TESTO DEL DOCUMENTO:
- - - -
Una sera di novembre, quando il furgone dell’Unità mobile si è accostato al marciapiede, D. si stava pettinando, con cura: con la mano destra reggeva il piccolo pettine marrone scuro e con la sinistra lo specchio rotondo con il manico di plastica nera. Poi ha sorriso e ci ha salutati stringendoci forte le mani. “Siete in anticipo”, ci ha detto. “Finalmente la pioggia si è interrotta, domani però pioverà di nuovo; le mie coperte sono ancora umide, ma stanotte andrà meglio”, aggiunge, indicando la pila con un paio di materassi, un plaid scolorito e una pesante coperta marrone, un sacco a pelo. I sacchi di plastica e le borse del supermercato delimitano il “suo spazio” sotto la tettoia. “Hanno cercato di rubarmi dei vestiti”, racconta D., “per fortuna mi sono svegliato in tempo”. D. ha poco più di 50 anni, ha occhi azzurri profondi, un fisico ancora muscoloso, ricordo di un lavoro faticoso ma di precisione, un lavoro perso da qualche anno ma che ricorda con orgoglio. “Sono elettricista, lavoravo nei cantieri”. Qualcosa poi è andato storto, non dice mai cosa. Ma D. ha perso quasi tutto in pochi mesi. Il racconto, che abbiamo sentito più volte, si interrompe sempre a questo punto. 

Questa “Unità mobile” è uno dei piccoli gruppi di volontari – quattro, cinque persone – della Associzione Fratelli San Francesco che ogni sera, a turno, in una zona diversa di Milano, incontra le “persone senza fissa dimora”, in coordinamento con le Unità delle altre associazioni di volontariato della città.
- - - -
MATERIALE FORNITO:
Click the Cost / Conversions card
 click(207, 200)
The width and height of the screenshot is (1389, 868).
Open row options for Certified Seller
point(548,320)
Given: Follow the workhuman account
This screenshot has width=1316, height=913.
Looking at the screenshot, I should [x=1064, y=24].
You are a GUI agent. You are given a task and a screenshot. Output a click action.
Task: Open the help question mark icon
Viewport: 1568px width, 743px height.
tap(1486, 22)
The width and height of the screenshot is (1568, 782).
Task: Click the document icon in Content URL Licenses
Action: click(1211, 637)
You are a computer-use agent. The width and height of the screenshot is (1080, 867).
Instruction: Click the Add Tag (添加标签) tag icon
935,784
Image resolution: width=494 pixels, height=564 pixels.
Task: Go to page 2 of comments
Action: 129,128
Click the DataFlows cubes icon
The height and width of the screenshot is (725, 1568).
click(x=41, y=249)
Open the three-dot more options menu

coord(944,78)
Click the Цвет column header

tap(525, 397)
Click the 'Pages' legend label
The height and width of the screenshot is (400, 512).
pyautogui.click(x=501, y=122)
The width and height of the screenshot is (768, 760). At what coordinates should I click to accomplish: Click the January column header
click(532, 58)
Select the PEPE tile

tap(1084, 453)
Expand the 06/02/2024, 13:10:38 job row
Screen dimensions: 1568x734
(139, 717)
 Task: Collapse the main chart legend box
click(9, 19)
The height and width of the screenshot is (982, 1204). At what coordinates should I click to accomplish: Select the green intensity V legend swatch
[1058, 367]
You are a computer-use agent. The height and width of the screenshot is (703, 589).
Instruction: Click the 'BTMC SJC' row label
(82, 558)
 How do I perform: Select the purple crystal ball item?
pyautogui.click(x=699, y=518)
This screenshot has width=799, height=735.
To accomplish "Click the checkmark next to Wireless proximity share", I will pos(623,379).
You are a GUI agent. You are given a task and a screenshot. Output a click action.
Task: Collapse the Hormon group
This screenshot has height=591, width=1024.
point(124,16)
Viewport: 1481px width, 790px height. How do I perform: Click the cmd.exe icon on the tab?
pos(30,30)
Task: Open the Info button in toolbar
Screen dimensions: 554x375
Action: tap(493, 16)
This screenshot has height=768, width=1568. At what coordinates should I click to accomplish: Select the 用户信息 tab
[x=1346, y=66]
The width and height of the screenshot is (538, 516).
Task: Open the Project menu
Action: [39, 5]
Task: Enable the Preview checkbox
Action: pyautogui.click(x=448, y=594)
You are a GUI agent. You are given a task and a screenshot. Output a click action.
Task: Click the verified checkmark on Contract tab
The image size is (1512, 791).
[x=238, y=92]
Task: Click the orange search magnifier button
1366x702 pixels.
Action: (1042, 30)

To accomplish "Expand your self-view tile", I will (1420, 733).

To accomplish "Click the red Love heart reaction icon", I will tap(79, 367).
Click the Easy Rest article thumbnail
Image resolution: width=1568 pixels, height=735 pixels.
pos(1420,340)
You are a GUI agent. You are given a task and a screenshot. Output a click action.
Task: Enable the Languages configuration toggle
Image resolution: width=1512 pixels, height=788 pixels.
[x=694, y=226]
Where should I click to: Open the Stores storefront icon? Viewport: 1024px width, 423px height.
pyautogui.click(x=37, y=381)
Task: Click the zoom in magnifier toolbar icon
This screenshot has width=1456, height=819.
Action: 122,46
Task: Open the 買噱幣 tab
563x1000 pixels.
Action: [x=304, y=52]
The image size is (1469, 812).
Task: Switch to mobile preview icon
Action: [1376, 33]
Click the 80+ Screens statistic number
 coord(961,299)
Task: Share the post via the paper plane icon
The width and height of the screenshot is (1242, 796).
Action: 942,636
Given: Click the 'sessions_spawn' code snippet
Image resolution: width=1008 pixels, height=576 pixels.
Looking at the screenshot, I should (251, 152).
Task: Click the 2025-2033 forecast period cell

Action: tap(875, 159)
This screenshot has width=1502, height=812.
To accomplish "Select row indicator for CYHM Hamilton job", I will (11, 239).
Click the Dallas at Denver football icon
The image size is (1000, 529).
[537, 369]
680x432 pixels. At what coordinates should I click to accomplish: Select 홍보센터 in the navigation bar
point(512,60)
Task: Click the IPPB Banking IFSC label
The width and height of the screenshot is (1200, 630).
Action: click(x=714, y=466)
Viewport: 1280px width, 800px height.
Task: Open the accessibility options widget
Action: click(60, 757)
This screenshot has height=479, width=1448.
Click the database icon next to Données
- - - -
COMPITI RICHIESTI:
a: Nel testo sull'Unità mobile, spiega in una o due frasi perché D. pensa che stanotte andrà meglio.
b: Rispondi sì o no per ciascuna affermazione, in base al testo sull'Unità mobile, citando le parole che decidono: (i) D. lavorava come elettricista nei cantieri; (ii) D. racconta che cosa è andato storto; (iii) l'Unità mobile va ogni sera nella stessa zona di Milano.
c: Secondo il testo sull'Unità mobile, quante persone formano ciascuno dei piccoli gruppi di volontari?

RISPOSTE:
a: Perché la pioggia finalmente si è interrotta. Le sue coperte sono ancora umide, ma quella notte non dovrebbe piovere.

b:
(i) Sì: "Sono elettricista, lavoravo nei cantieri".
(ii) No: "Qualcosa poi è andato storto, non dice mai cosa."
(iii) No: "ogni sera, a turno, in una zona diversa di Milano".

c: Quattro o cinque persone.